Task strategies. Field studies of task strategies before the design showed that several different strategies were employed such as analytical search by attributes, search by analogy and similarities with previous examples, browsing strategies etc.. At the work place, 7100 on-line logging of all dialogue events (mouse clicks, etc.) tracked the users' strategy choice, and 220 questionnaires gave answers to their reason for choice of strategy, its ease of use, their strategy preference etc.. During use of the system over a longer time span, the analytical strategy became the most popular strategy: users and librarians adapted their strategy choice to the most effective strategy in the new environment. Field studies before the system was introduced showed that the analytical strategies were very rarely used in a library due to its high demands on knowledge, time, and memory resources etc..
Decision task. The second goal was pursued by an evaluation at boundary 3 of users' subjective satisfaction with the books they had retrieved from the database by use of the classification scheme. The classification scheme used had been developed from extensive field studies, and now the support of this classification scheme, its keywords and book descriptions employed for retrieval of relevant books was evaluated from structured questionnaires by 120 end users based on their reading of books. The most important performance measure was the precision of retrieved books based on users' comparison of the database classification of book contents with their own estimation of the book content and its relevance in a use situation.
Work space. Another type of experiments were used to pursue the third goal and aimed at an evaluation of the impact of a new retrieval system on user behaviour and preferences, on the means and ends required and the impact on the total work situation. Professional intermediaries working with a new computer system in information retrieval and cultural mediation tasks reported in questionnaires and focus group interviews at boundary 4 how the system changed their roles and left more resources for co-operation and a thorough dialogue with the users. The system supported their cultural mediation strategies, and allowed a shift to the role as a consultant analysing task problems, evaluating the quality of alternative proposals, and assist in choice of solutions. Secondly, they reported how important it was for the professional image and pleasure of use that errors did not occur as the system supported exploration of alternatives, and no error messages occurred.

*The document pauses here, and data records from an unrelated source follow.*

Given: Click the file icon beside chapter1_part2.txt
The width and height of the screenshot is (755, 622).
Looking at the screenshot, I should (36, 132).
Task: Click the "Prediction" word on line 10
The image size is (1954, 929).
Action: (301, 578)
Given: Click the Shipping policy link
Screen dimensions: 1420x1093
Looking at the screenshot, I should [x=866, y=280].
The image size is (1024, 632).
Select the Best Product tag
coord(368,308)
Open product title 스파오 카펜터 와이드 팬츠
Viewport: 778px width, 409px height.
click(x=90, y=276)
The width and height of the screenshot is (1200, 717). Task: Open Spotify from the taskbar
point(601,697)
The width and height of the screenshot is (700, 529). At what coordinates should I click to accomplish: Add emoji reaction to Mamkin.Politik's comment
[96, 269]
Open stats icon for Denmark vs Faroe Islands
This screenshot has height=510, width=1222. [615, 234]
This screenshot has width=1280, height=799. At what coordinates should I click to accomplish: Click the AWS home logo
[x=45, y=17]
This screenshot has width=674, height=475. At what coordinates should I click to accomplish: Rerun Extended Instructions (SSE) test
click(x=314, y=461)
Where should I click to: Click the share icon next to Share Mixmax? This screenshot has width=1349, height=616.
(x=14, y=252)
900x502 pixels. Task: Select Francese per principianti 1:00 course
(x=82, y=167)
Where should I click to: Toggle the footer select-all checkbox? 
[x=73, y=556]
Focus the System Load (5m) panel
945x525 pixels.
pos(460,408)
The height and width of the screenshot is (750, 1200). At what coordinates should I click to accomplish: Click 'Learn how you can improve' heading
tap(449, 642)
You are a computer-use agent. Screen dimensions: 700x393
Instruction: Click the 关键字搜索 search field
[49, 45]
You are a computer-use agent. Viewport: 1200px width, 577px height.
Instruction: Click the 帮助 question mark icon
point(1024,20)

Organisational work context. The possible positive or negative impact on quality of work and the system's potential deterioration of professional skills during changes in role allocation among users and librarians was evaluated at boundary 5 and 6. Whether the new system would lead to a simplistic interpretation of users' needs, an impoverishment of their reading experiences and, as well, an impoverishment of the librarian's domain knowledge. A computer logging of librarians' and users' use of the system was implemented and combined with focus group interviews with the staff and user groups. Both types of data were compared with records of librarians' and users' book descriptions from earlier field studies, to make sure that the database information exceeded in number and breath their book knowledge. This was done to make sure that both users and librarians through the use of the system would increase their competence and knowledge about the document collection.
The impact on cost/effectiveness was measured by the increase in number and distribution in loan of high quality books, as the ultimate institutional goal for public libraries is to promote education and cultural values. A more even distribution of book loans means more effective use of the book stock, which has economic implications for a library's costs for book acquisition.
The framework suggested here has been developed to be used concurrently for analysis of user-work interaction in system design and evaluation both in the laboratory and in field studies of real work environments (Pejtersen and Rasmussen 1997, Rasmussen, Pejtersen and Goodstein, 1994, Pejtersen, 1994, 1993, 1992, 1991, Goodstein and Pejtersen, 1989). Empirical evaluation pose special problems with respect to validity and generalization of results. Very often, evaluation questions are zapping among several levels of analysis with very different requirements for control of the boundary conditions. This makes it very difficult to generalise the evaluation results to other, similar work domains and support systems. To enable generalization and the transfer of findings among actual work analyses and different experimental designs, a consistent framework is necessary.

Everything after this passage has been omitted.